--- START OF Data for this exercise ---

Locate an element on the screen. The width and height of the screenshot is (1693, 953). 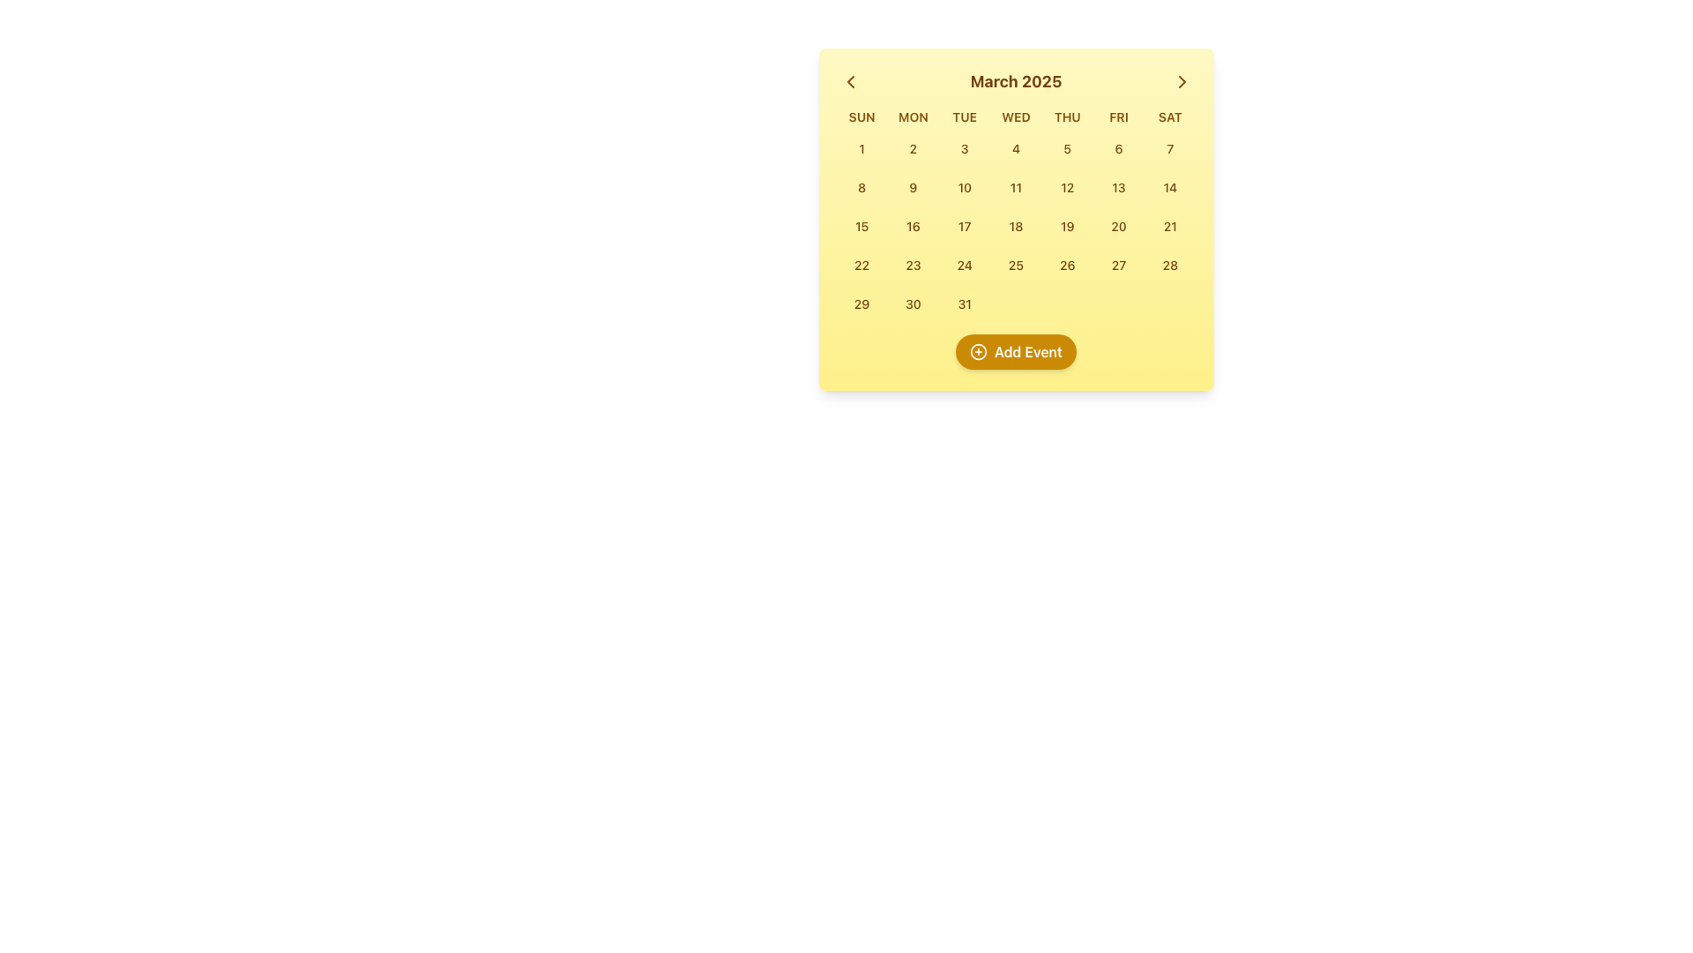
the text element displaying the number '29' in dark yellow, located in the lower-right corner of the calendar grid is located at coordinates (862, 303).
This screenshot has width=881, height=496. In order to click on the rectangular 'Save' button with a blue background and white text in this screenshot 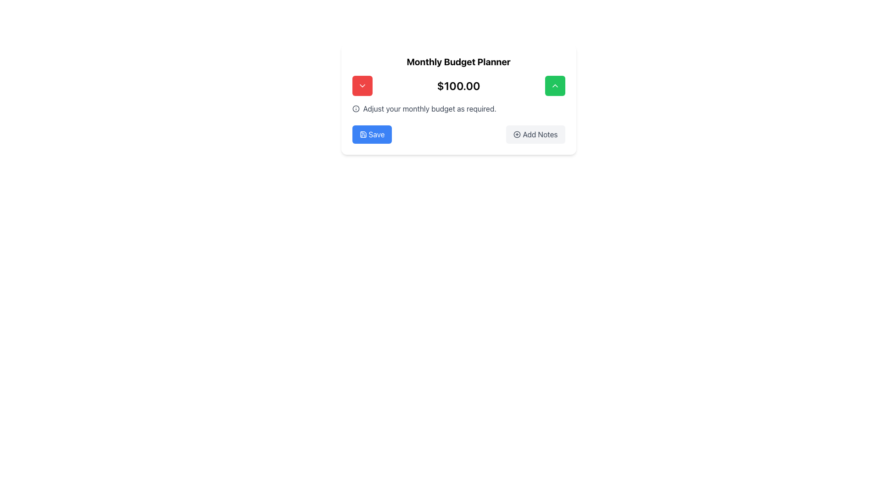, I will do `click(372, 134)`.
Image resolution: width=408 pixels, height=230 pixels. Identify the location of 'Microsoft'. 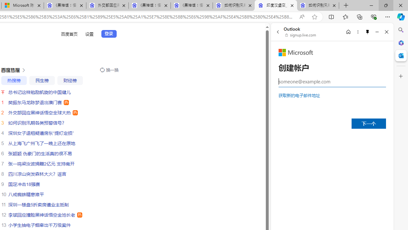
(296, 52).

--- END OF Data for this exercise ---

* Set task
Copy out the material starting at the line that contains "Image resolution: width=408" and ending with the last line of the material, leaving out the pictures.

* Completed exercise
Image resolution: width=408 pixels, height=230 pixels. Identify the location of 'Microsoft'. 
(296, 52).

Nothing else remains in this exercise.